Records from a data collection
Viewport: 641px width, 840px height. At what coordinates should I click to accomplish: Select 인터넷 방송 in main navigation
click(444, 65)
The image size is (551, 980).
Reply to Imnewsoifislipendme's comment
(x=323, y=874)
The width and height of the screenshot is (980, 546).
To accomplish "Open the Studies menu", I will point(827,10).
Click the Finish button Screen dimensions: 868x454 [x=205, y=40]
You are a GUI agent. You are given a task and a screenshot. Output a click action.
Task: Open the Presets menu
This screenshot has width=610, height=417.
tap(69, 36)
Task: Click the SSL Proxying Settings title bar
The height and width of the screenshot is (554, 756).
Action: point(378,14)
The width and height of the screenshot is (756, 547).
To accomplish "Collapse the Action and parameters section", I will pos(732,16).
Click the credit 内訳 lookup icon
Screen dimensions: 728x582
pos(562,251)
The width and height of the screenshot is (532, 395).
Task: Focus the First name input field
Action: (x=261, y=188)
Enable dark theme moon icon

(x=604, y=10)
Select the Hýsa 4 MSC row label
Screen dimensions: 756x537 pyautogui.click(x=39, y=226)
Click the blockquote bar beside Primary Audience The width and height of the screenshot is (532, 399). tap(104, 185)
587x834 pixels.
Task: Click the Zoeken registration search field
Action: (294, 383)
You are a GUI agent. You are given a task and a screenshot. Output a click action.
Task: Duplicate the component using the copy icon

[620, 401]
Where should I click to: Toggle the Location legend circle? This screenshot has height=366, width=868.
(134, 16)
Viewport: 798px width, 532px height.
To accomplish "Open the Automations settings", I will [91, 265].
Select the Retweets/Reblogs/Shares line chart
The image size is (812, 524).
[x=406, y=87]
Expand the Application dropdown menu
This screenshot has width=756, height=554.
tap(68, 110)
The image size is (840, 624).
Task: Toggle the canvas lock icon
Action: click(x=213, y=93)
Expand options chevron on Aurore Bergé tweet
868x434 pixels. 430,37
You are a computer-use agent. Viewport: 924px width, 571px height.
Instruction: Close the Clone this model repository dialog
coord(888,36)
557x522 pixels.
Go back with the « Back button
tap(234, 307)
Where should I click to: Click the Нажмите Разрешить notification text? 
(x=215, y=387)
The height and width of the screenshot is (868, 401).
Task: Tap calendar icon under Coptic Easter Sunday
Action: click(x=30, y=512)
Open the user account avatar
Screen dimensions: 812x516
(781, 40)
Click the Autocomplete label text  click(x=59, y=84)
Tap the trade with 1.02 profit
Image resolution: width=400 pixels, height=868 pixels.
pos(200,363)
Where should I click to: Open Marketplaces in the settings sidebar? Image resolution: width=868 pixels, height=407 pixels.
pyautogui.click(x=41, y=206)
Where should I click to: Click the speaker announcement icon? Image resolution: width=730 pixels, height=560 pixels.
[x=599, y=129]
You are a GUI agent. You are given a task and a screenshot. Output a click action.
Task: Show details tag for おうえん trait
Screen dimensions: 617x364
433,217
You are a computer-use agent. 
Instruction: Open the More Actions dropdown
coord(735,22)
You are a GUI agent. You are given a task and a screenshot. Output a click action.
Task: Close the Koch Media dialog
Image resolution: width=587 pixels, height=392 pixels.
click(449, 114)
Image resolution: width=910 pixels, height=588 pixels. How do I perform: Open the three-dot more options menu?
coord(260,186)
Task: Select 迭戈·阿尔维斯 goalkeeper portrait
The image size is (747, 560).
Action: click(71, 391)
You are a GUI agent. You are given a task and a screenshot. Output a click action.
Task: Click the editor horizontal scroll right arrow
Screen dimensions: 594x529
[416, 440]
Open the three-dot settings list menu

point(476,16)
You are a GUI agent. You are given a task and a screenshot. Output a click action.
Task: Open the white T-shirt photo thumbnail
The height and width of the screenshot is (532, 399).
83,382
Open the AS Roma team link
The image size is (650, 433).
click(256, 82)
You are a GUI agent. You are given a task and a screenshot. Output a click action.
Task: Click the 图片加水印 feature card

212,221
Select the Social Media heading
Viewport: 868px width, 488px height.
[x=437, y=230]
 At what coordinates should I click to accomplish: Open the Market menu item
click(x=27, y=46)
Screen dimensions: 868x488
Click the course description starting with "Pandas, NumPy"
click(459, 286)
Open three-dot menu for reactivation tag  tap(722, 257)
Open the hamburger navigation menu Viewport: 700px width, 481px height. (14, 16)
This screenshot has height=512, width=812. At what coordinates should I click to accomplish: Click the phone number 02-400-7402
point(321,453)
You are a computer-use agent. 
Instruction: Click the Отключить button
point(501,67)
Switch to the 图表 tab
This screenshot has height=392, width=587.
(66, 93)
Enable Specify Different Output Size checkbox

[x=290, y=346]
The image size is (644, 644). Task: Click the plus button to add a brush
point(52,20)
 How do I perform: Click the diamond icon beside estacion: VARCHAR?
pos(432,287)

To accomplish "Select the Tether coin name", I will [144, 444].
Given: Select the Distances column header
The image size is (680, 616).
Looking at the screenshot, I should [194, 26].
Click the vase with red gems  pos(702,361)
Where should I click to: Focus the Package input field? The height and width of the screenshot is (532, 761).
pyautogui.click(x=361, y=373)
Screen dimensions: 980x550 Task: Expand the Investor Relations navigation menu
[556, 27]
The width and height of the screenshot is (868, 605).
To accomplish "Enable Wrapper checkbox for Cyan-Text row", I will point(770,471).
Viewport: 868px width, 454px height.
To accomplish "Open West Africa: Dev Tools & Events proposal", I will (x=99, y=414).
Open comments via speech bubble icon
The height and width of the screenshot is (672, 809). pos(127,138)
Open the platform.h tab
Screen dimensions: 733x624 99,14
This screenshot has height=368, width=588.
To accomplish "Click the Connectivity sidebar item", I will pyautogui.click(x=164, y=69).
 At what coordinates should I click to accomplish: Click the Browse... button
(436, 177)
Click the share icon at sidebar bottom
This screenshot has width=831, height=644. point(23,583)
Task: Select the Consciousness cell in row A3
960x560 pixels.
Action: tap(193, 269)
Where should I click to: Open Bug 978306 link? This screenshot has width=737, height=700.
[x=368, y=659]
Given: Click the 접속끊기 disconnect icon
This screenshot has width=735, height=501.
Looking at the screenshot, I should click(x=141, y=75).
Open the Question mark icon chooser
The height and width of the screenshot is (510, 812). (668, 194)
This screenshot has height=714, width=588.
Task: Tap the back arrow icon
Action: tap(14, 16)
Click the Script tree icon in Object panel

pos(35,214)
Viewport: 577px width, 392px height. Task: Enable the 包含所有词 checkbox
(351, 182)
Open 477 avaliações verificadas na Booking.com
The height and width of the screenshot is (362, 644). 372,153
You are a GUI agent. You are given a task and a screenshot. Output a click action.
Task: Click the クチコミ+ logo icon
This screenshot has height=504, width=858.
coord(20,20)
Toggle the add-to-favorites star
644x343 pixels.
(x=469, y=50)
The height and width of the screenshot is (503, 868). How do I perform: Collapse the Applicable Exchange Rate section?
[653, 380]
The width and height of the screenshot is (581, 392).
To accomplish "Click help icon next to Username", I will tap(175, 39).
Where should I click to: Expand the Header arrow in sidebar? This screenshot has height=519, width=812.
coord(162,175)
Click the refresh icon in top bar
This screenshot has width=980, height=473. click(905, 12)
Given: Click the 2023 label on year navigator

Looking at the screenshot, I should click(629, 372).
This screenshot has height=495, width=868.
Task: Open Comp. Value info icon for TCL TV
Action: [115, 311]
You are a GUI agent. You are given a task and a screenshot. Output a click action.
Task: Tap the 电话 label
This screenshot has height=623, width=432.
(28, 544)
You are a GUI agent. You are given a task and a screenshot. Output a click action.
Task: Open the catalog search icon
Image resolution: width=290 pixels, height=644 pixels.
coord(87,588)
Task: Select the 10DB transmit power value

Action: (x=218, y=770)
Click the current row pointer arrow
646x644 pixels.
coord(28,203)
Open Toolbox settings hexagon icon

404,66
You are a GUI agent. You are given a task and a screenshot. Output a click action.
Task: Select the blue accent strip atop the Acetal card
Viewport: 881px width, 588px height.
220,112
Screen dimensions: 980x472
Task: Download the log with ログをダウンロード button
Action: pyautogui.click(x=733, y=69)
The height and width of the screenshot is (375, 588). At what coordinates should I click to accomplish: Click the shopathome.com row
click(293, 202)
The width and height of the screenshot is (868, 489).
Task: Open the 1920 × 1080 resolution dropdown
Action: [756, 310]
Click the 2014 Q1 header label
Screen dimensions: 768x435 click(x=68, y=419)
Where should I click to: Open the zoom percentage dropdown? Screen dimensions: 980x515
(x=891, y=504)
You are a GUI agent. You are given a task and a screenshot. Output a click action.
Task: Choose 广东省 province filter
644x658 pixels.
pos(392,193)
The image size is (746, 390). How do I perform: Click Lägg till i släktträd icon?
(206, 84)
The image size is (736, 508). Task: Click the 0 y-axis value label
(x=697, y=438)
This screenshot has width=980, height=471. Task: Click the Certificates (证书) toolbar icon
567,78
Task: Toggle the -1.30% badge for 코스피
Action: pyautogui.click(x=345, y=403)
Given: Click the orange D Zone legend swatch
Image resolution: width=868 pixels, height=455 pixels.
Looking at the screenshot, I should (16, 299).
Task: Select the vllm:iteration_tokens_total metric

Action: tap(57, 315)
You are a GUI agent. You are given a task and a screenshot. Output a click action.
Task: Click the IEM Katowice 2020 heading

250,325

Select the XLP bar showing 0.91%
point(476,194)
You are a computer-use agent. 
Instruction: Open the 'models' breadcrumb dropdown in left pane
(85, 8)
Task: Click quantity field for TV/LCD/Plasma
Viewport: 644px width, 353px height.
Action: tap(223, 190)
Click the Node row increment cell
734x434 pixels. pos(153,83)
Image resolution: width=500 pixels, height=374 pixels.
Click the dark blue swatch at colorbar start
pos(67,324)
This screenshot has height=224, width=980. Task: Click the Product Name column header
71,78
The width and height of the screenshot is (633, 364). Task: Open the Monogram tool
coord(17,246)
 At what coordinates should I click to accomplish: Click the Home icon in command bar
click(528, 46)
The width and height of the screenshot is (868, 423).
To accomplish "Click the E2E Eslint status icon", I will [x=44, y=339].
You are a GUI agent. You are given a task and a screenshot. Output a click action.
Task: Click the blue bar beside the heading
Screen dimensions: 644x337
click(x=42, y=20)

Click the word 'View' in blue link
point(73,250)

* _Try it_
Copy out only the lines of the records above from the one with "Reply to Imnewsoifislipendme's comment" through the one with "Click the Finish", exactly as they stand, both included.

* _Task output_
Reply to Imnewsoifislipendme's comment
(x=323, y=874)
The width and height of the screenshot is (980, 546).
To accomplish "Open the Studies menu", I will point(827,10).
Click the Finish button Screen dimensions: 868x454 [x=205, y=40]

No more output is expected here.